Confessions Of A
Cursing Librarian
by Roz Warren
I recently
strained a tendon in my foot, which made walking
extremely painful. My podiatrist suggested
a cortisone shot.
“This
will hurt,“ he warned, as he angled a
gigantic needle toward my foot, “but I think
it might alleviate the problem.“
When the
needle plunged in, and the searing pain hit, I
let loose with a stream of profanity that clearly
shocked my doctor, a pleasant and amiable
fellow, who also happened to be an Orthodox Jew.
I wasn’t
swearing at him. I was just swearing.
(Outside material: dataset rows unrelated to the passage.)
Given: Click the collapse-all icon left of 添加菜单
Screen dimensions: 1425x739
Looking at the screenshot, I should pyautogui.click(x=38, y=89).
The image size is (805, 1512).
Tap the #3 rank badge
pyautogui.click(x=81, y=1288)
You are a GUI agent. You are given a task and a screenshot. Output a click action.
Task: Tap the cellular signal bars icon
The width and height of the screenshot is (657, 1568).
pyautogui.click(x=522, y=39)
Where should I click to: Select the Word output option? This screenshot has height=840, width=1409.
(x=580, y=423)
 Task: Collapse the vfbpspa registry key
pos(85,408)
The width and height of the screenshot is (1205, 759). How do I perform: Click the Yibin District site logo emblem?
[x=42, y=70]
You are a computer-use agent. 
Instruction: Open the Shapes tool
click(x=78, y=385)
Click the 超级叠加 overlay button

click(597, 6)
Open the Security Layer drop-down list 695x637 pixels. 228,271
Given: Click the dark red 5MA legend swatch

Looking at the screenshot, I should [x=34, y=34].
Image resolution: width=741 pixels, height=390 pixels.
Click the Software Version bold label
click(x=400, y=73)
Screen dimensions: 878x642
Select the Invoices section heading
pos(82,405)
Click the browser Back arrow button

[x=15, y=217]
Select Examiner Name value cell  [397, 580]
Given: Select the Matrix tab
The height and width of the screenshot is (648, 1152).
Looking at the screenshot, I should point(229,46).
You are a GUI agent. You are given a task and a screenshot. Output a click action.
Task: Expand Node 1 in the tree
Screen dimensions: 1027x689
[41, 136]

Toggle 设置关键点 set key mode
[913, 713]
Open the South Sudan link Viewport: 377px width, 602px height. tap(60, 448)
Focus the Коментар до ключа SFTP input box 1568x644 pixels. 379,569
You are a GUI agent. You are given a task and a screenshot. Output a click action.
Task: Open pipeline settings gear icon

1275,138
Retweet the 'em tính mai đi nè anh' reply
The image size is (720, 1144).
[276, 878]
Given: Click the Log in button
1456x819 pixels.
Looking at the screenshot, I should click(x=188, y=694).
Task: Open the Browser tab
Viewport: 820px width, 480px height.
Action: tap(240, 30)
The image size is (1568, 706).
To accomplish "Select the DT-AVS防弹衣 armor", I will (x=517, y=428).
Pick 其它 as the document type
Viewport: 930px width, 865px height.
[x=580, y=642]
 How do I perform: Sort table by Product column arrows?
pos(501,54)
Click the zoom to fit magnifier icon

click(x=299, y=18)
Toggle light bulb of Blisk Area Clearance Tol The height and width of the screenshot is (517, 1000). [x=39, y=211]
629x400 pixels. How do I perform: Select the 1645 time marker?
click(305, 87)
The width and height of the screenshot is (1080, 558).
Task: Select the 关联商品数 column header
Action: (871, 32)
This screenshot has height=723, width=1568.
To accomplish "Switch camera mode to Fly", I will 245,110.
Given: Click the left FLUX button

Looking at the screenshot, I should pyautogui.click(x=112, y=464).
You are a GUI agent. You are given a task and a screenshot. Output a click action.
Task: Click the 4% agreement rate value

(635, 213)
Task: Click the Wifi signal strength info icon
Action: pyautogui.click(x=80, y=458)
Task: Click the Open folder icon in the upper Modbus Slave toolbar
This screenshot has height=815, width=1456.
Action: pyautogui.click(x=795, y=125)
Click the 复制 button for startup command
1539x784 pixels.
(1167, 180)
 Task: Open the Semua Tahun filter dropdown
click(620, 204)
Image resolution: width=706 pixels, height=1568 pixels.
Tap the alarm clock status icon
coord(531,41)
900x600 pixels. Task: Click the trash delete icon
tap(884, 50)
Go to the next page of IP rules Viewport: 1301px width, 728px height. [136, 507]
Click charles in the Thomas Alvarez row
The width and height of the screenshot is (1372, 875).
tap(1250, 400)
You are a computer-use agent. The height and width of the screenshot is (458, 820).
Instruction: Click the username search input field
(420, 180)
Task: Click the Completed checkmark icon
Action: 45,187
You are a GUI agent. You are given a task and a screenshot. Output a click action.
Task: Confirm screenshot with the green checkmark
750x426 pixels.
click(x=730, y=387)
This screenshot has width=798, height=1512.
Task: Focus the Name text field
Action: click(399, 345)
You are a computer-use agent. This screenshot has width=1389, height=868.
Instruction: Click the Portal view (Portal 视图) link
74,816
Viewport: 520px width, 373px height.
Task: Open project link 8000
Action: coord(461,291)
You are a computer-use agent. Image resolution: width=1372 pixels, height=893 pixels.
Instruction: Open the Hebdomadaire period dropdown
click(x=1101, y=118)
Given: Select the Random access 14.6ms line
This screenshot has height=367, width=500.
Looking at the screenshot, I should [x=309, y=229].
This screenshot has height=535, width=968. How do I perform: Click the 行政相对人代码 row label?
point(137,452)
But the
verbiage I’d unleashed was at odds
with my demeanor. I’m a mild-mannered,
middle-aged librarian. Up to that moment,
I’d been ladylike and well spoken. Nary a
“damn” had crossed my lips.
Of course, up
to then, he hadn’t stuck me with any sharp
objects.
I am, by
nature, well behaved. Growing up in the 60s, my
role model for correct behavior was my mother, a
woman with exquisite manners. Mom was no
aristocrat, just a middle-class Detroit housewife.
But appropriate behavior meant a great deal to
her. She was ladylike to the core and raised me
to be the same.
And a lady
didn’t swear. Ever.
As a young
girl, I never once heard my elegant mother say
any of the words I’d just inflicted upon my
poor podiatrist.
Upon occasion,
Mom would say “darn.” If truly
provoked, she’d allow herself to exclaim
“Jesus Christ!“ which was always
followed by this disclaimer: “I’m a Jew,
so I don’t believe in him anyway.”
My mother
wanted to set a good example for her daughters
and she did.
Then I became
a rebellious teenager and the counterculture
kicked in. I didn’t want to be ladylike. I
wanted to be liberated! I marched against the
Vietnam War. I read “Sisterhood is Powerful.”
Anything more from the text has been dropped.